Sunday, 12 January 2020
Kristine M. Chen, Univ. of Oklahoma, Norman, OK; and S. P. Lillo, D. B. Parsons, and V. Fall

This study seeks to understand the factors that cause extreme rainfall over California during winter. The intense drought and the 2017 extreme rainfall events in California have motivated investigations of seasonal and subseasonal variability for potentially destructive extreme rainfall over this region. Past studies have linked El Niño Southern Oscillation (ENSO), the Madden-Julian Oscillation (MJO), Rossby wave-breaking, and atmospheric rivers (ARs) to heavy precipitation in California. The extent to which these phenomena interact and induce extreme rainfall remains uncertain and difficult to predict.

This investigation analyzed daily rainfall data for California obtained from NCEI’s Global Historical Climatology Network for winter (e.g., 1 November to 1 March). The analysis focused on data from 301 stations that were located within 80 km of the coast and had a historical record that extended over 30 years. Extreme rainfall events were defined in the following manner. First, a station was defined as experiencing extreme rainfall when the amount recorded on a given day was at or above the 99th percentile over the station’s record. Next, an extreme rainfall event occurred when the number of stations experiencing extreme rainfall on a given day exceeded the 99th percentile for the 1950-2017 time period. This approach effectively defined an extreme event both in terms of rainfall amounts and spatial extent. Subsequently, Barnes interpolation of these rainfall events was undertaken to obtain the latitudinal variation of these extremes. Cluster analysis revealed that extreme rainfall events could be divided into separate southern and northern/statewide clusters. The linkages between the occurrence of an extreme event was then investigated in terms of the dependence on ENSO, the Arctic Oscillation, and ARs using Guan and Waliser’s global AR catalog.

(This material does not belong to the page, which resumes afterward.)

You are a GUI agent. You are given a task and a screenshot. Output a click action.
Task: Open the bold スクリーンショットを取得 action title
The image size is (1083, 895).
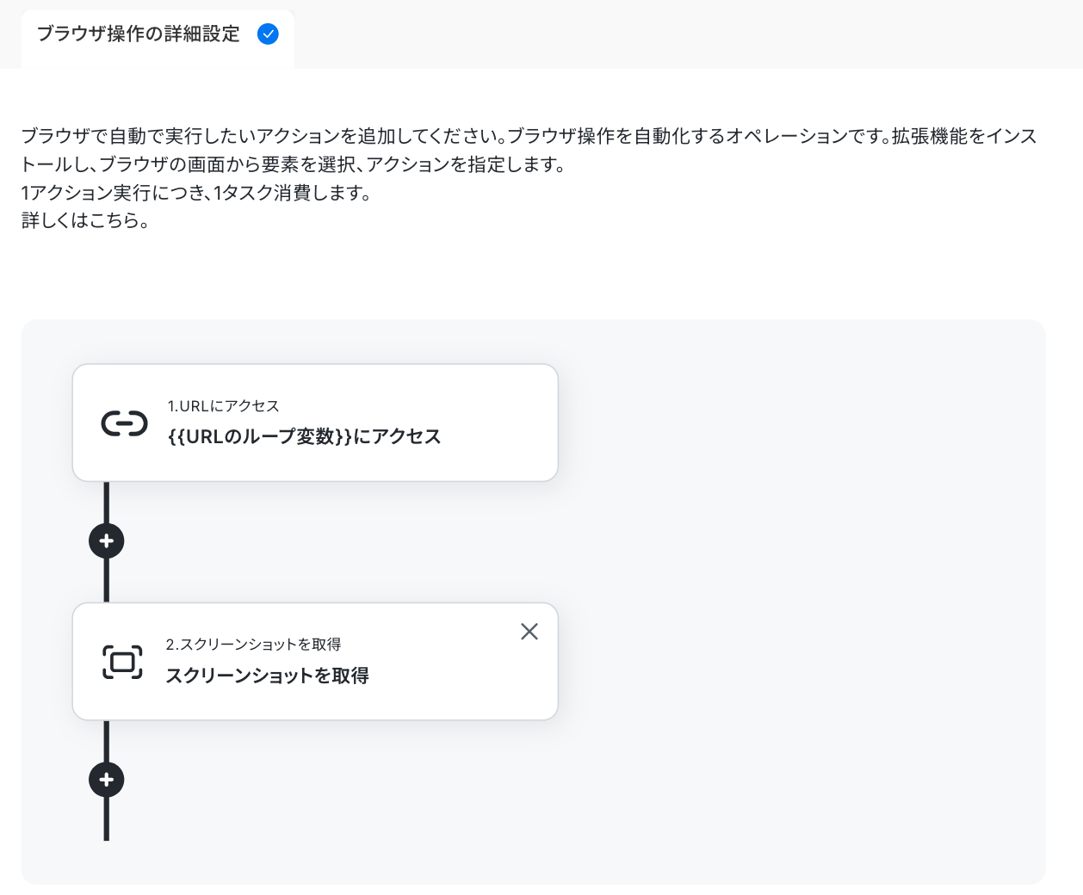pos(267,676)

Overall, an examination of rainfall extremes within the context of the multivariate ENSO index, or MEI, revealed that rainfall extremes for both clusters occur over a wide range of MEI values. Extremes in the southern cluster had a distinct peak in frequency during the weak El Niño (MEI between 0.5 and 1.0), while peaks in the northern-statewide cluster appeared both in the near neutral/weak La Niña (MEI between 0 and -0.5) and moderate (1.0 to 1.5) to strong (2.0 to 2.5) El Niño. With the Arctic Oscillation (AO), extreme events generally occurred during the negative phase of AO (-AO). Peaks in the frequency of extreme rainfall events occurred during different AO phases for the northern cluster, which implied that extreme rainfall in that cluster may be modulated by a greater variety of mechanisms than for the southern cluster. Extreme rainfall in the south (north) somewhat favored +MEI and -AO (-MEI and -AO) conditions, though the weak correlation suggested that other phenomena also considerably influence extreme rainfall. ARs, examined as a potential source of smaller-scale variability, occurred during 77.1% of southern cluster and 97.6% of northern cluster events. Preliminary work suggests that 74.5% of AR-related southern events and 46.3% of AR-related northern events had ARs originating south of 23.5˚ N (i.e., in the tropics). However, for both clusters, integrated vapor transport (IVT) showed no significant difference between ARs that caused extreme rainfall and those that did not. Future work will focus on further investigation of ARs, as well as examination of the role of the MJO and the use of empirical orthogonal functions to identify leading modes of variability. Case studies will also be examined to provide a more comprehensive analysis of extreme rainfall events.